“I’m sorry; awfully busy with my essay tonight. Maybe we’ll go out later in the week?”
This phrase rolled off my tongue with the casual fluency of a native speaker, though my inflection was more Lawrentian than Oxonian.
At Lawrence, there are a range of excuses for why one can’t go out to the Viking Room or down College Avenue. Oxford, with its penchant for formality, codifies and establishes alternative excuses known as “societies.”
One can find a society for most any interest, sport, hobby, faction, religion or vice that one could wish to pursue in the company of other enthusiasts.
For the would-be academic, there are subject-related societies, such as the Law Society, where the great firms of London attempt to ensnare would-be barristers and solicitors with chocolate lures and champagne nets.
I, being of a more political inclination, am a member of “IRSoc”, or the International Relations Society. As far as I can ascertain, the purpose of this group is to train future Foreign Office envoys in the famed British diplomatic arts.
In the manner of the Viscount Castlereagh and Anthony Eden, these neophyte diplomats learn to distract their guests with a perfectly-knotted bow tie, the disarming congeniality of the professional boozer and the soothing tones of meaningless conversation.
However, with the British Ambassadors to Luxembourg and Ukraine scheduled to be in attendance for the next two meetings, I cannot help but feel with the suspicion of the oft-bamboozled colonial naïf that beneath each of these clubbable creatures lurks a watchful predator in the making.
Thankfully, upon leaving, I discovered that not only do I still have my wallet, watch, petroleum concessions and ten fingers, but also a thoroughly enjoyable evening.
Alcohol, indeed, lubricates social life at Oxford quite a bit.
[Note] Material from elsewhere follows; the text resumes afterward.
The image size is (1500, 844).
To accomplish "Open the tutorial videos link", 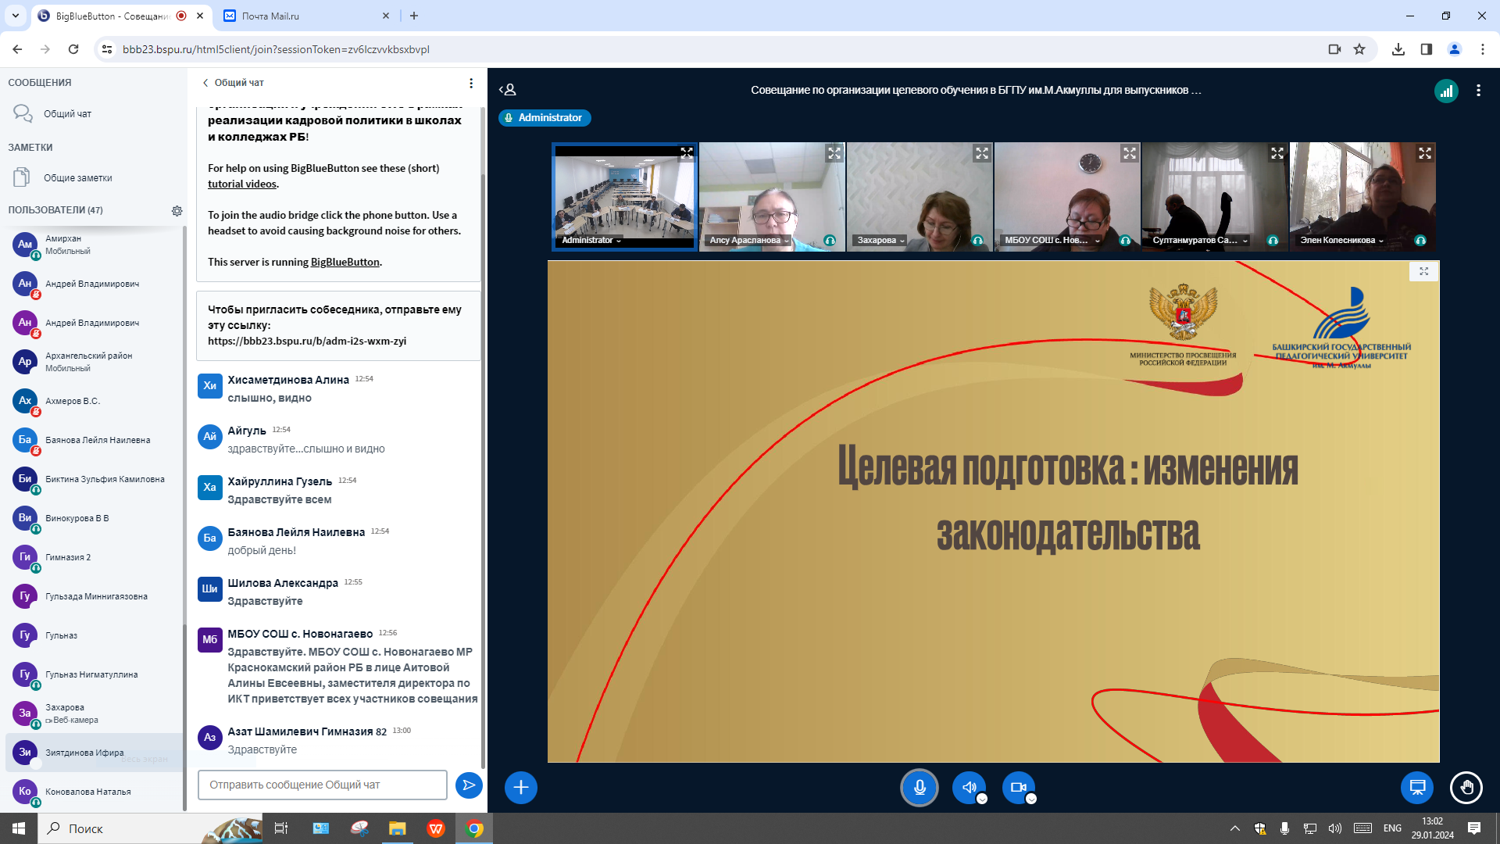I will click(242, 184).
Perhaps it is drinks at the Oxford Union Society “Purple Turtle” bar after listening to debates in a hall frequented by Clinton, Churchill, and many a hackish would-be prime minister. Maybe it is “Boatie Cocktails” with a college rowing society, where you socialize with your crew and those of years past.
However, should you wish to have your pursuit of drink unadulterated by any pretense of intellectual, social or athletic improvement, there are drinking societies.
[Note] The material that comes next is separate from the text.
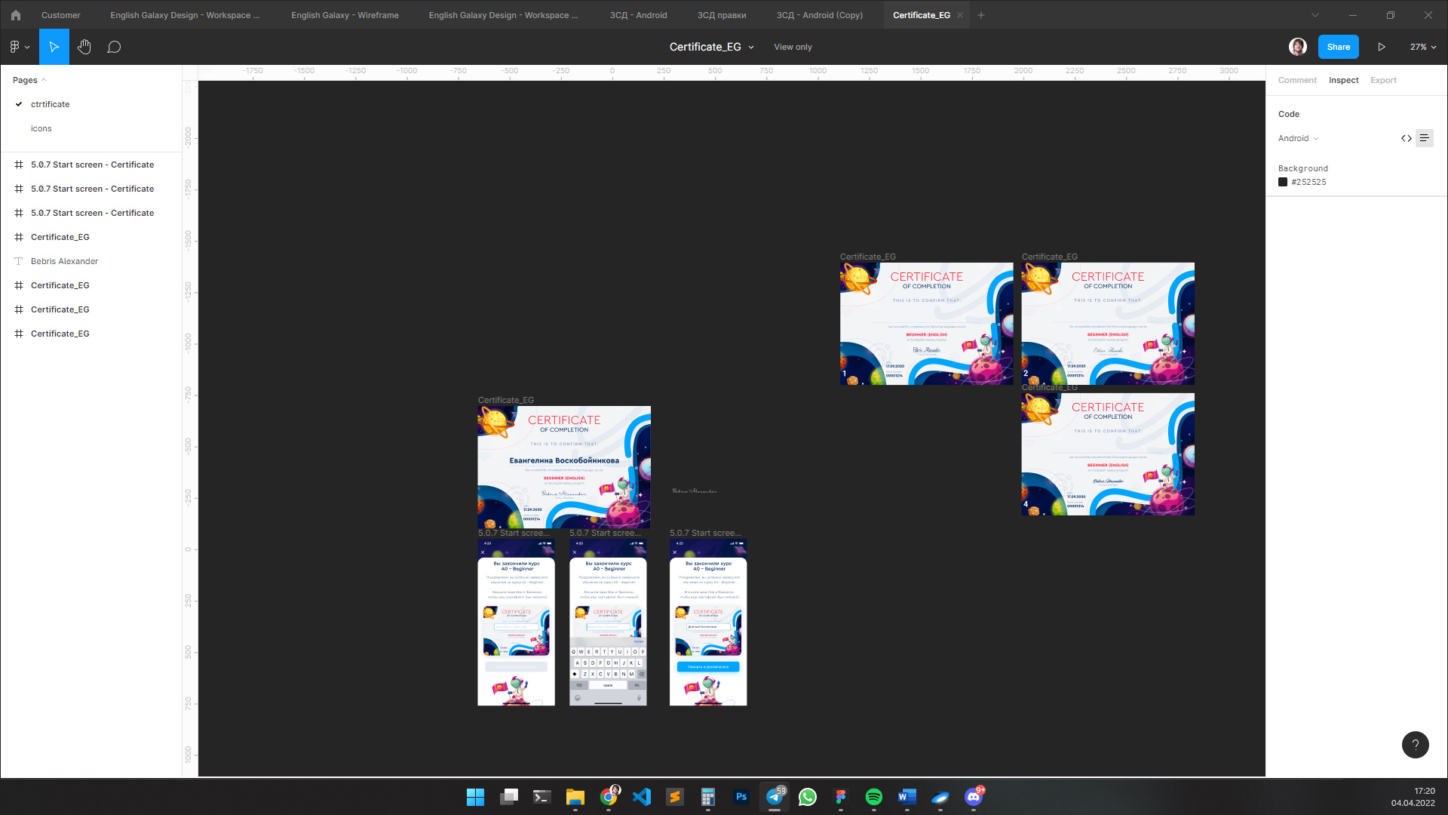Switch to the Export panel tab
Some are vaguely disguised, such as the Oxford University Shark Hunting Club or the Hertford College Sauna Club, whose sole responsibilities seem to be the production of bacchanalia and rather spiffy T-shirts.
Some, however, are faintly disturbing, such as the Penguins, whose lewd and sexist behavior will not sully the pages of this publication and place my stipend in jeopardy.
Even more infamous is the Bullingdon Club, whose storied alumni include the current Prime Minister, David Cameron, King Edward VII, and Mayor Boris Johnson of London.
These aristocratic “lads,” as wealthy bros from the finest boarding schools of England are known, don an unusual costume of dark blue tailcoat, mustard waistcoat, and blue silk bow tie, and sneak into an unsuspecting public house. They then proceed to down prodigious amounts of alcohol and wreak havoc on the unfortunate landlord’s establishment.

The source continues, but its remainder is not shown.